Commentary's evolution

One of my favourite publications, Commentary, has been undergoing some significant changes. It has overhauled its website - which until now had simply been a portal to access the current issue and the magazine's archives - and it has started a group blog called Contentions. The blog looks very promising, and the slate of authors includes some of my favourite commentators.
The reasons behind these changes emerged late last year. The New York Sun reported on 21 December:
Commentary Magazine, a 61-year-old opinion journal that served as an incubator of neoconservative thought, is splitting from the American Jewish Committee. The Jewish-themed, editorially independent magazine initiated its secession, in an effort to court new and larger donors who wish to fund Commentary directly. Its editor, Neal Kozodoy, said the magazine is committed to increasing its online presence.
In the fall, the governing board of the American Jewish Committee granted the split, beginning with the January 2007 issue. The committee has transferred to Commentary all of the magazine's intellectual and financial assets. In the near-term, Commentary will pay rent to keep its offices at the committee's East 56th Street headquarters.
Founded in 1945 as a center-left, anti-Communist journal, Commentary had by the early 1970s shifted significantly to the right under its then-editor, Norman Podhoretz. Mr. Podhoretz, who led Commentary between 1960 and 1995, is now the magazine's editor-at-large.
Published 11 times a year, Commentary distributes about 32,000 copies of each edition of the magazine. Despite its relatively small circulation, the magazine has been disproportionably influential in matters of domestic and foreign policy. Its many notable contributors have included a former U.S. senator of New York, Daniel Patrick Moynihan, a former American ambassador to the United Nations, Jeane Kirkpatrick, and a prominent American philosopher, Francis Fukuyama.

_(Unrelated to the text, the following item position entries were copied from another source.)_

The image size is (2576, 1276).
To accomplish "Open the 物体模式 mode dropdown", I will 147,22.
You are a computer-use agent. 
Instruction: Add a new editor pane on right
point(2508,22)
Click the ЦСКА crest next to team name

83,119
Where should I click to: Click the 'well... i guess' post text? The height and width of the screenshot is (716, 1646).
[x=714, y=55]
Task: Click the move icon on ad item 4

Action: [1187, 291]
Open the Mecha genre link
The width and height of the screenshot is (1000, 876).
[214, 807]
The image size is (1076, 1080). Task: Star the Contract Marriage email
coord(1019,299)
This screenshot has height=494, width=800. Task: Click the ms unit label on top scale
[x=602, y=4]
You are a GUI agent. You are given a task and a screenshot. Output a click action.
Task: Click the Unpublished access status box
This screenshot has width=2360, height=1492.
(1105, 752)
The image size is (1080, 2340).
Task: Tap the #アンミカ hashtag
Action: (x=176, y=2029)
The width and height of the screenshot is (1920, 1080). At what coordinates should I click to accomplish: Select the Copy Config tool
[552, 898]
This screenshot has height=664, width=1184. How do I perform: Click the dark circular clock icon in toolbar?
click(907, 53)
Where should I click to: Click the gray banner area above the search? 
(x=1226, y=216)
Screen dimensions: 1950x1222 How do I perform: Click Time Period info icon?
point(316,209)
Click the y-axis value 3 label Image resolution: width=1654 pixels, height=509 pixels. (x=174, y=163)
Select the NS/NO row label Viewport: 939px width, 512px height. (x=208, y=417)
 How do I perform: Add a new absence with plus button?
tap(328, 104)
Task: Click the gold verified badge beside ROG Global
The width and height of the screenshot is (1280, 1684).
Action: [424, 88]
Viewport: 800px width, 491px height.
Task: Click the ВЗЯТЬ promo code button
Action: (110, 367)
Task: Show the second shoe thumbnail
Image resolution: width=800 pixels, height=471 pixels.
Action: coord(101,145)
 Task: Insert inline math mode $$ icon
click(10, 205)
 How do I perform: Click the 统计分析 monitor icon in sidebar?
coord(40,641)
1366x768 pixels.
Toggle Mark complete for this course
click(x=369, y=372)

I am quite excited by the possibilities that these changes portend, and from what I have seen, Commentary's editors are bringing the magazine into the 21st century with dignity and without sacrificing editorial quality. This is great news, as I think it is important - in order to remain relevant in the intellectual battles of our day - to maintain the sombre print model that has been so successful in fostering serious and innovative thinking and writing, while at the same time harnessing the new forms of communication that the internet age is offering us. Commentary's editors seem to be moving in exactly the right direction and I wish them continued success.